L’individuazione della residenza fiscale richiede la valutazione di molteplici elementi, tra cui le relazioni personali e familiari, i centri di interesse economico, la durata della permanenza all’estero.

Lo insegna una nota sentenza della Corte di Cassazione penale (n. 29095/2020), che ha confermato il sequestro di rilevanti disponibilità a un calciatore il quale, pur avendo trasferito all’estero anche il proprio nucleo familiare, non era riuscito a dimostrare la cessazione di ogni legame significativo con l’Italia.

La riforma dell’articolo 2 TUIR, in vigore dal 2024, sembra ora spostare l’asse interpretativo, attribuendo prevalenza alle relazioni personali e familiari. Ma anche in tale scenario, non si esauriscono le incertezze. Tra i principali nodi da sciogliere vi è la qualificazione del datore di lavoro saudita: se si trattasse di un ente pubblico, potrebbe trovare applicazione l’articolo 19 della Convenzione contro le doppie imposizioni tra Italia e Arabia Saudita (legge 159/2009), che attribuisce al solo Stato erogante la potestà impositiva sulle “funzioni pubbliche”.

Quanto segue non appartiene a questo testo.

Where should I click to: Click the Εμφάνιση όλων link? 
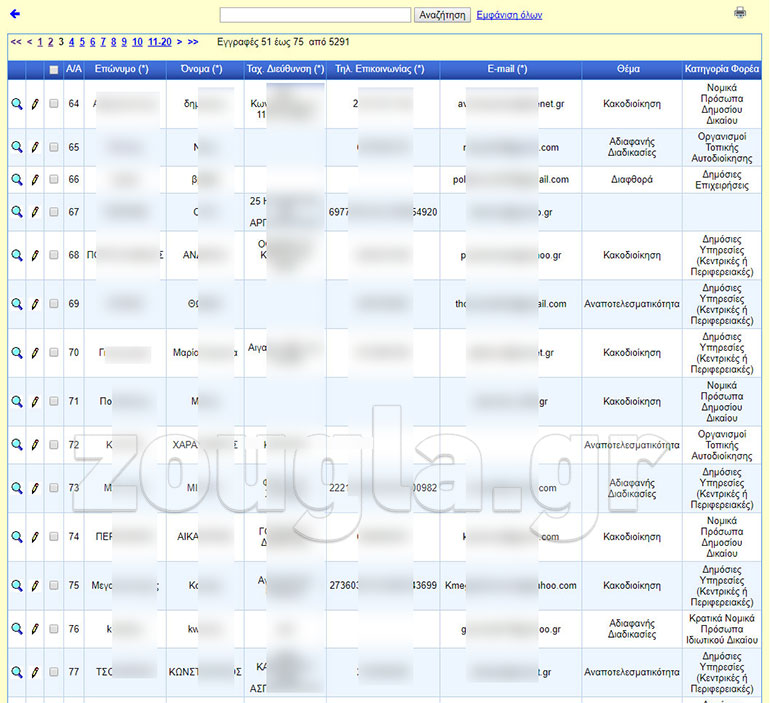[x=510, y=15]
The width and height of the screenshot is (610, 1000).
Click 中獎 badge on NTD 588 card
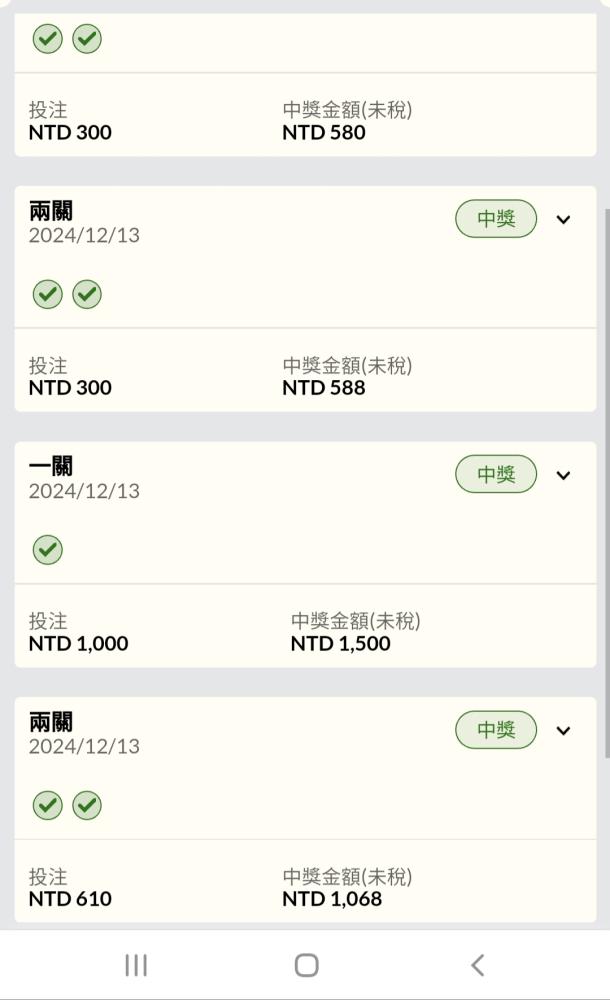pyautogui.click(x=496, y=219)
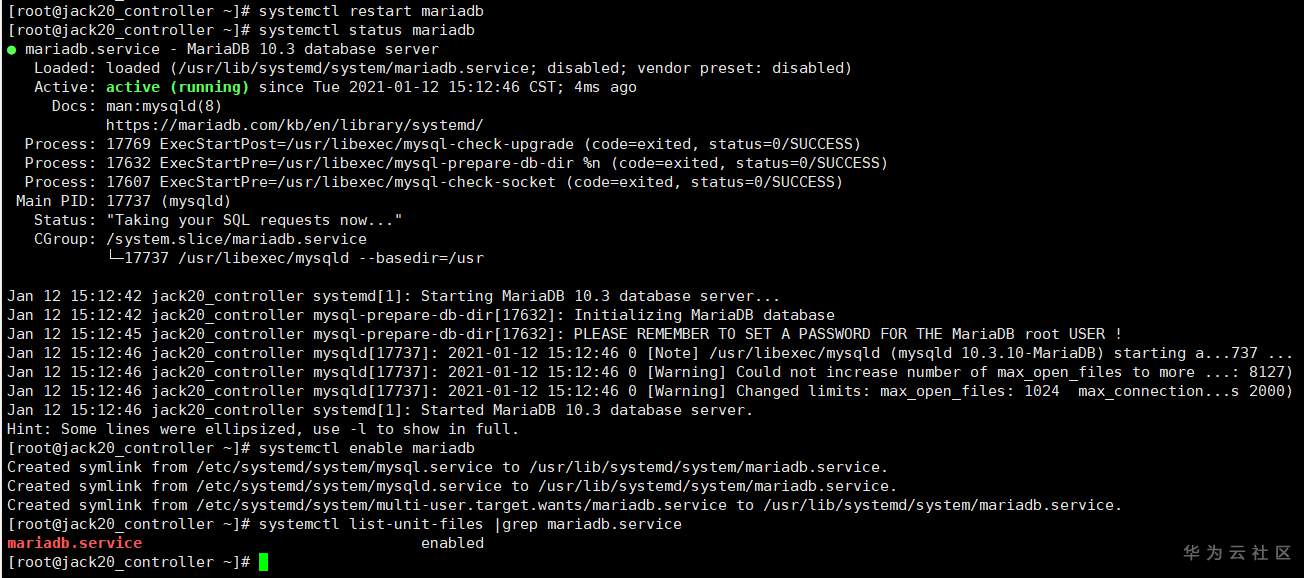Click the 华为云社区 watermark

click(1237, 552)
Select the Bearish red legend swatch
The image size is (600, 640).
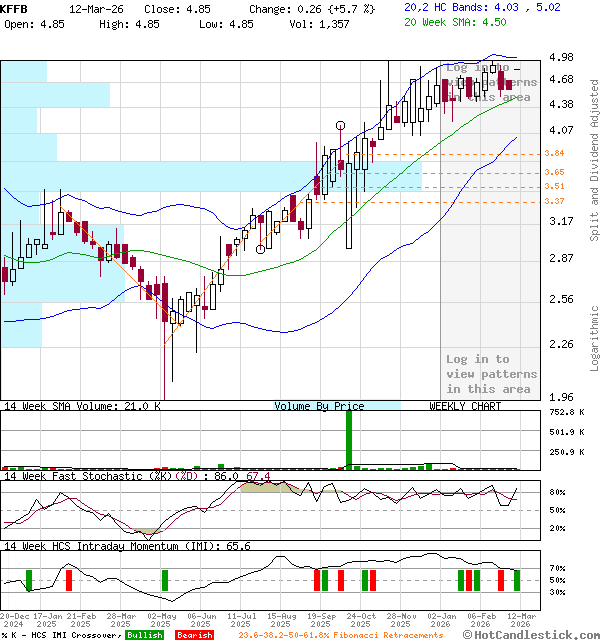(194, 635)
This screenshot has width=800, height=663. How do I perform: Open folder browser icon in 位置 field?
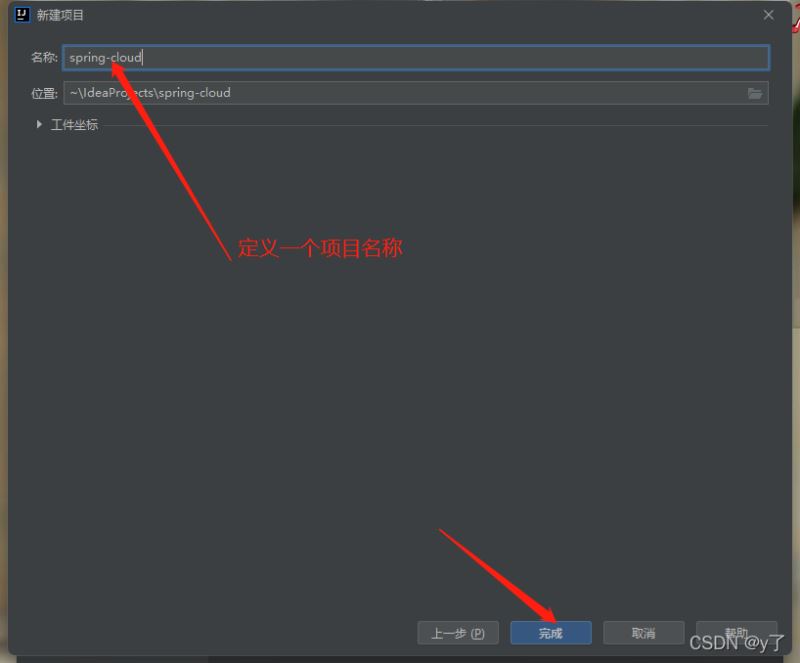(x=755, y=93)
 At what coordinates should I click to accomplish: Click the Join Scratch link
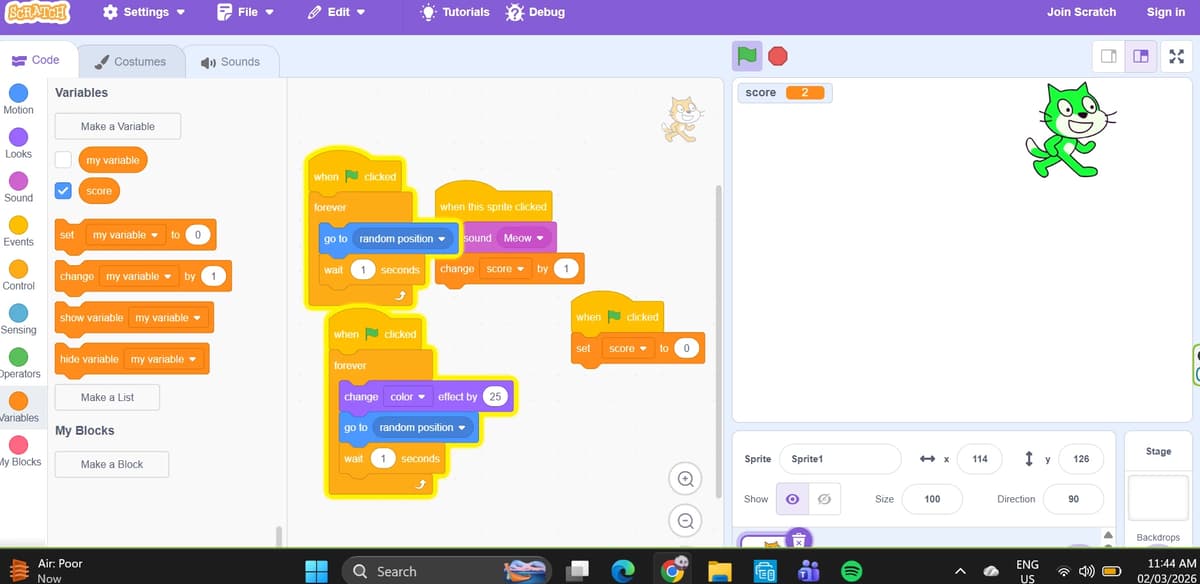point(1081,12)
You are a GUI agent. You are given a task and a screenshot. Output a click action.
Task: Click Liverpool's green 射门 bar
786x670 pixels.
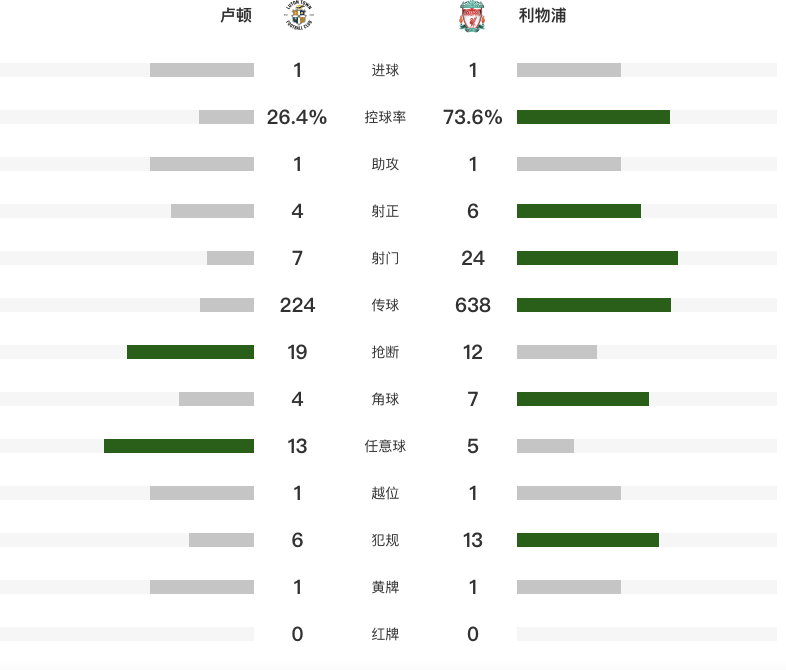(598, 258)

Tuttavia, anche determinare la natura giuridica dell’ente datore di lavoro non è operazione agevole. La Saudi Arabian Football Federation (SAFF), ad esempio, si presenta come organizzazione privata e indipendente, ma è al contempo responsabile della regolamentazione del calcio nazionale, in un sistema istituzionale retto da una monarchia assoluta. In tale contesto, la distinzione tra funzione pubblica e attività privatistica rischia di divenire sfumata. In dottrina non manca chi, valorizzando la sostanza economico-istituzionale dell’attività svolta, ritiene plausibile ricondurre i compensi erogati dalla SAFF nell’ambito dell’articolo 19 della Convenzione, trattandosi di prestazioni in favore dello Stato.